Estábamos conversando los tres y de repente Alicia me dijo que se le habían quedado unos papeles en el carro, que fuera por ellos. Me levanté de forma automática, como lo que era, un empleado. Al salir de la oficina, di unos pasos y de golpe me pregunté: «¿Qué papeles?». Me devolví, abrí la puerta y vi que se estaban cogiendo a mi esposa como me decía que no le gustaba, con brusquedad. Le tenían la cara aplastada contra el escritorio, las piernas abiertas y la penetraban con fuerza cual si fuese una maldita perra en celo. ¡Cómo me costó quitarme esa punzante imagen de la mente!

Mi cerebro me había engañado todo este tiempo. Nunca la había conquistado. La doctora Alicia Hanting jamás estuvo cerca de enamorarse de Ismael Figuera, del muchacho del barrio.
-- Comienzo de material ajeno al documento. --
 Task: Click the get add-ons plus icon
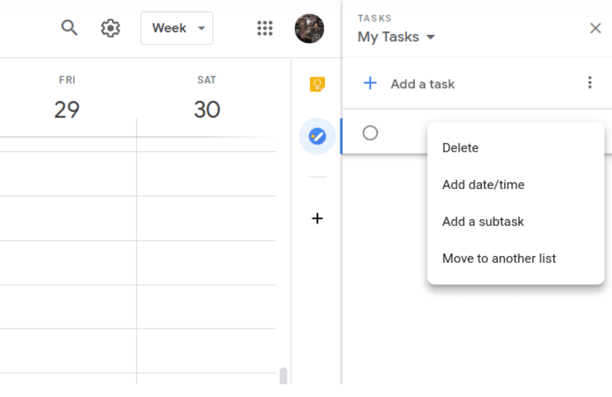[x=317, y=219]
Alicia me fue infiel con otros, lo que pasó fue que a los demás no tuve la fortuna de descubrirlos. Después de lo sucedido presumió de sus andanzas.
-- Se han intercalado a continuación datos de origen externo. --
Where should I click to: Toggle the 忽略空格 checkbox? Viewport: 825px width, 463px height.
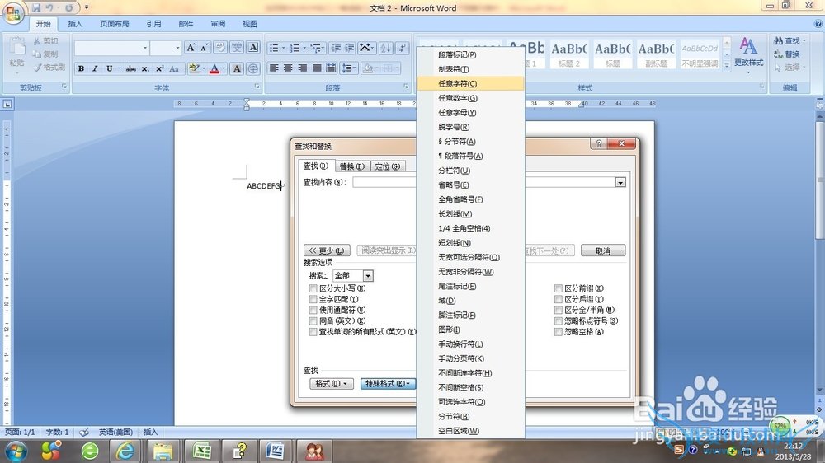click(x=559, y=331)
Aun cuando era evidente su falta, fue Alicia la que solicitó el divorcio. Según ella, en todo este tiempo la había hecho la mujer más infeliz del mundo. Yo era el culpable de que ese cliente se la haya cogido con rabia. La había empujado a tan impúdica acción. También era culpable de los tantos otros con quienes, por la infelicidad matrimonial, se había visto obligada a tener sexo. Yo que me sentía orgulloso por los clientes que había convencido, y mi ofendida esposa me hizo entender que, para que no se cayeran algunos contratos por mi falta de pericia, ella había tenido que abrir las piernas en varias ocasiones.

Hoy en día me parece divertido y brillante de su parte. En eso de abrir las piernas, me pregunto si habrá tenido que hacerlo con la Premio Nobel de la Paz, Rigoberta Menchú. Admito que el trabajo que Alicia hizo conmigo fue impecable. Pero en aquel entonces fue doloroso. Me humillé. «Te perdono», le dije mil veces. ¿Hay alguna humillación más baja que esa? Sí, la hay, cuando eres tú el que pide perdón sin haber hecho absolutamente nada. «Perdóname por hacerte infeliz». Asumí toda la responsabilidad de su desmadre.
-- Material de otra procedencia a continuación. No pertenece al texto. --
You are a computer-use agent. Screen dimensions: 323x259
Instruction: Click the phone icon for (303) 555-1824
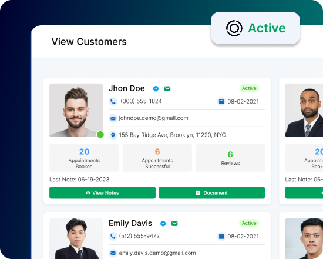point(113,101)
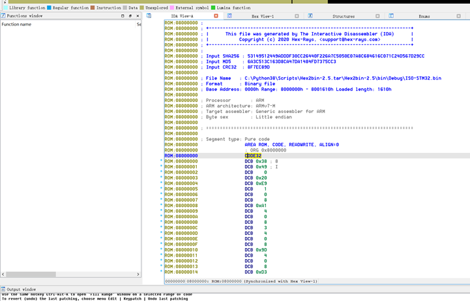Close the Enums tab
This screenshot has width=470, height=301.
459,16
Hice todo lo que pude para que volviera a mí. Me le arrodillé en infinidad de ocasiones y le juré que iba a cambiar. Como no me hacía caso, la perseguí. Me acusó y me metieron preso. Por sus influencias, en tres semanas ya estábamos divorciados. El muchacho de La Cruz tuvo que agarrar sus corotos y bajarse de la nube.